The "engagement control station" has three operators, with two radar consoles and a radio link.
The system can be automated, although an operator is able to override it.
When the control computer has decided the best time to launch, it tells a launcher to fire a missile or missiles - typically two might be fired at a target in rapid succession because one alone does not guarantee a hit.
The five-metre-long missiles are supersonic within moments of leaving the launcher, having taken their initial course from the control computer, and accelerate to five times the speed of sound.
The latest, smaller version of the missile does have a warhead but is meant to destroy its target primarily by simply hitting it. It has its own "seeker" to fine tune its approach to the target.
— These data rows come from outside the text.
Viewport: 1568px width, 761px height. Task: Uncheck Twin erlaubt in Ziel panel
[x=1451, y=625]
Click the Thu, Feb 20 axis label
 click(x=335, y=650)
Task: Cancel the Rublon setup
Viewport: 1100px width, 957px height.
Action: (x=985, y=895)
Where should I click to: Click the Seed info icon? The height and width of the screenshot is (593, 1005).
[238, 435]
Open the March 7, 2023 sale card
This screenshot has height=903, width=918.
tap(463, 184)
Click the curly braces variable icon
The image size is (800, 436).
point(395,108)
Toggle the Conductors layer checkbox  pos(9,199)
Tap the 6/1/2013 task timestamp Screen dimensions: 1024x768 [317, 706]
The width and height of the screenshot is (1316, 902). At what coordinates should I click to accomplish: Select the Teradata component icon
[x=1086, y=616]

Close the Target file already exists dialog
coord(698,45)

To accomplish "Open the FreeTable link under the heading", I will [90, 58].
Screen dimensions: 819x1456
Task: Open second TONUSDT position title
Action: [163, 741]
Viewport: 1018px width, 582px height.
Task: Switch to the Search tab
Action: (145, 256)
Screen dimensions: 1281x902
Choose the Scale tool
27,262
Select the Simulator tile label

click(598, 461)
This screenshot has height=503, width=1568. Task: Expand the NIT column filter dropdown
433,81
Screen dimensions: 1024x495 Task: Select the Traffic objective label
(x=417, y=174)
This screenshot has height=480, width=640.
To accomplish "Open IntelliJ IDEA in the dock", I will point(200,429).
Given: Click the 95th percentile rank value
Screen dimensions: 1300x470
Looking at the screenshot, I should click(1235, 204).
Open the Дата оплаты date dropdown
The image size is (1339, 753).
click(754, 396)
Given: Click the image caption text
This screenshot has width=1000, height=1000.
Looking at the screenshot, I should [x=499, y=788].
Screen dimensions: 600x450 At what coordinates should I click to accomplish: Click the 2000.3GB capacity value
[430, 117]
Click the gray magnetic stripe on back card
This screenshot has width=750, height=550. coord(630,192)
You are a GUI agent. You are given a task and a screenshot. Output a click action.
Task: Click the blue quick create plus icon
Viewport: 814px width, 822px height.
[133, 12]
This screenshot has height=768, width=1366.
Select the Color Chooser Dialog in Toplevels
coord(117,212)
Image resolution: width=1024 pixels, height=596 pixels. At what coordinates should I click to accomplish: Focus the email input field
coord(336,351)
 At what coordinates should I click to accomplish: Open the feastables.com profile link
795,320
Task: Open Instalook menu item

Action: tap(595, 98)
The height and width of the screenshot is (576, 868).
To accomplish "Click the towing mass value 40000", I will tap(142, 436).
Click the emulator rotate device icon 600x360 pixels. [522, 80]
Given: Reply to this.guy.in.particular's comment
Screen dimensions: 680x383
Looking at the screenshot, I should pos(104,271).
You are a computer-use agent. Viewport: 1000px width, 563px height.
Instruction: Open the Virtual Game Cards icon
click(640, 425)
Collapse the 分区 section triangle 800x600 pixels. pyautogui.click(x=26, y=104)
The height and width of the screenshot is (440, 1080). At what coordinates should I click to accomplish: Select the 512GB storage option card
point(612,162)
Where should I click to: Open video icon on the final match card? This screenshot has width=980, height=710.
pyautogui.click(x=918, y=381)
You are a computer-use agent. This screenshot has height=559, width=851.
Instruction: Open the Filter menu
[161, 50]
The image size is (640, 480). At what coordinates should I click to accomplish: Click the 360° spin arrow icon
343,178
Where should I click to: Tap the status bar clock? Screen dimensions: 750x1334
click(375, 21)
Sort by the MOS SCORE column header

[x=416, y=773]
The older type weighs almost three times as much and has a range of up to 100 miles (160km). It uses a more complex process called "track via missile".
The Patriot missile homes on an electronic signal "painted" on the target by the radar, and relays its position in relation to the target back to the radar and on to the control centre.
Updated flight instructions are sent back up to the missile to guide it to the target. The computer can adjust the missile's fuse, depending on the target, to decide the best moment to detonate the 198lb (90kg) warhead.
A drawback to this method is it takes at least nine seconds from launch to become effective.
Patriots went into use in 1981 but came to fame during the 1991 Gulf War - when they had limited success against Iraqi Scud missiles.
In one instance - now notorious as an example of what can go wrong with computer software - 28 American soldiers were killed when a Scud hit a barracks in Saudi Arabia, because a software fault in the defending Patriot system meant it could not work properly.
The error meant its tracking system was half a second out - during which time a Scud travels half a kilometre.
Three years ago the US Army set about replacing "hundreds" of Patriots after identifying a problem with some of their components having deteriorated over time.
In March 2003 a Patriot battery in Kuwait mistakenly shot down an RAF Tornado jet returning from a mission over Iraq, killing the two crew.
Patriots are used by the USA, Germany, Netherlands, Japan, Israel, Saudi Arabia, Kuwait, Taiwan, Greece.